_INPUT FOR THIS TASK_
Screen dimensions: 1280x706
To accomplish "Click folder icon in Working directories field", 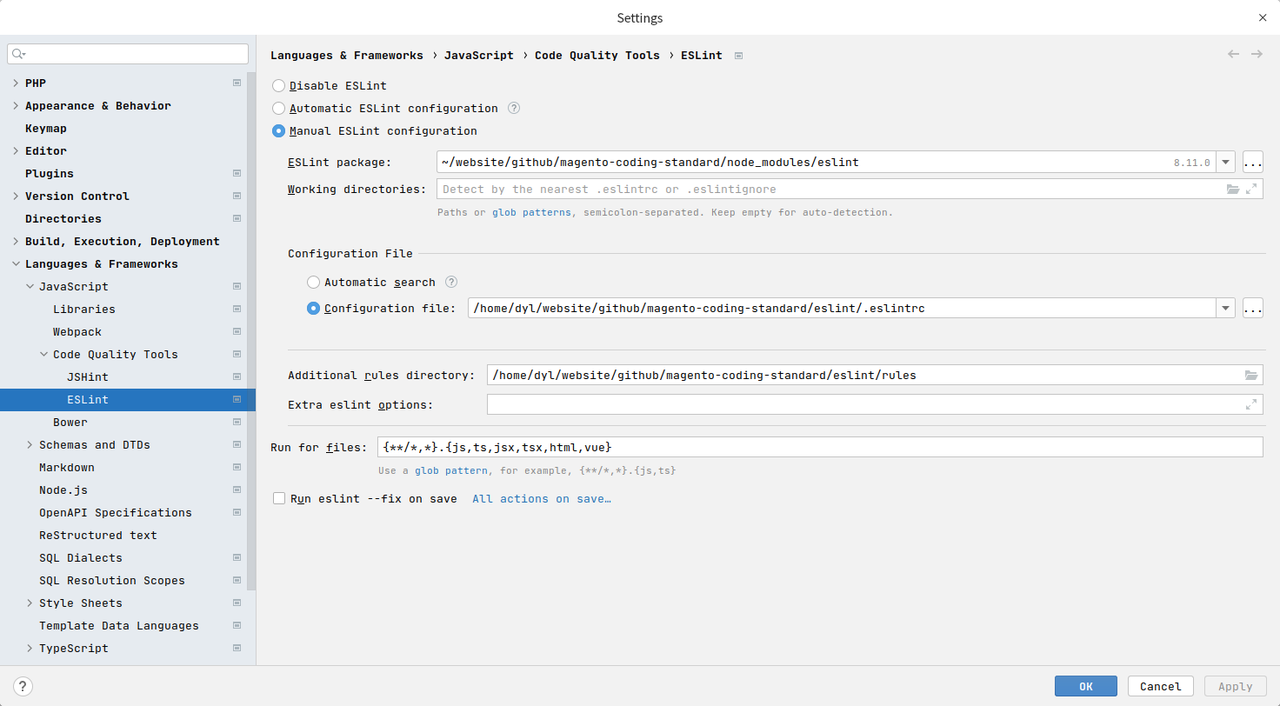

* * *

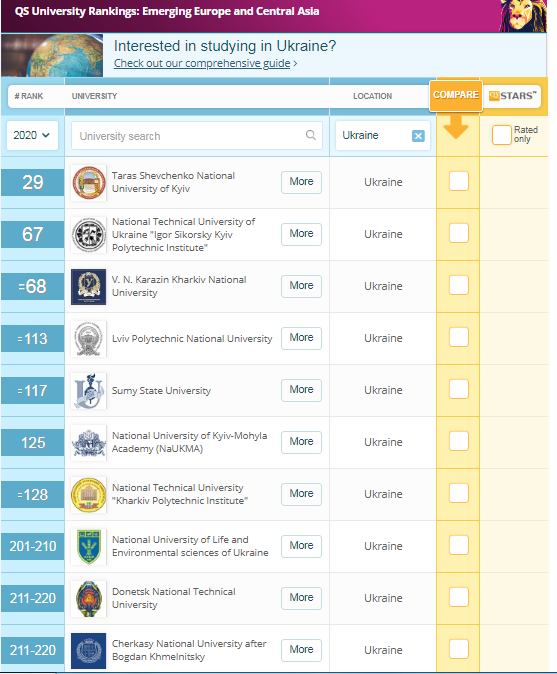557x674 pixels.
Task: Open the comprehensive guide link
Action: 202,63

_THE TASK_
Would you give again, exactly, the lines in the data above that run from the line containing "Screen dimensions: 1280x706" to the line containing "folder icon in"? Include both ends and no pictures.

_EXPECTED OUTPUT_
Screen dimensions: 1280x706
To accomplish "Click folder icon in Working directories field", 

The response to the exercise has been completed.